WASHINGTON, DC – A proposal in the State Budget to permit wine in grocery stores, designed to generate new revenue for the state, would in fact leave New York with much less revenue due to the loss of distilled spirits sales – according to a new economic analysis released by the Distilled Spirits Council of the United States.
The Council sent the report to the governor and key legislators in both the State House and Senate so they could better understand the implications of the plan.
“Allowing grocery stores to sell wine will simply take foot traffic out of package stores – drastically reducing spirits tax revenues for the state,” said David Ozgo, chief economist for the Distilled Spirits Council and author of the analysis. “If consumers increasingly substitute wine for spirits, New York will end up actually losing more in tax revenues than it’s expected to gain,” he added, citing the considerably higher tax rate applied to spirits.

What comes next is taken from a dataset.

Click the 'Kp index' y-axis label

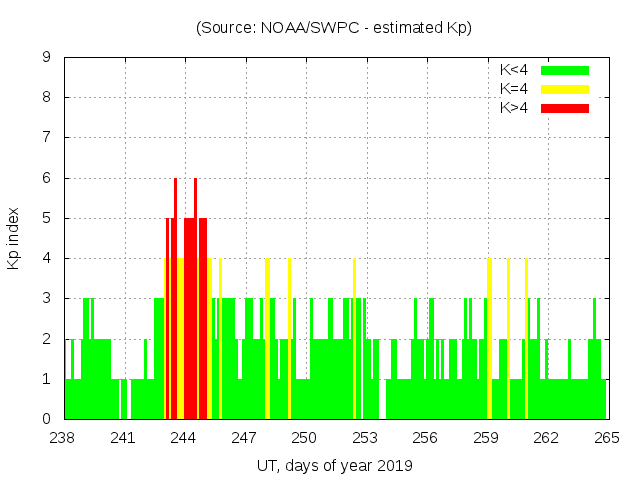pyautogui.click(x=14, y=239)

Further, Ozgo noted, each time a package store loses a distilled spirits sale, the state will lose 47% of its tax revenue because of the higher tax rate of spirits. The report also found that a massive reduction in spirits sales would force approximately 560 package store owners to close their doors.
“This report plainly shows that the proposal to allow wine in grocery stores doesn’t raise the revenue that was projected,” Ozgo added. “One has to ask, if it doesn’t raise the revenue and hurts small businesses by taking traffic out of package stores – what’s the point?”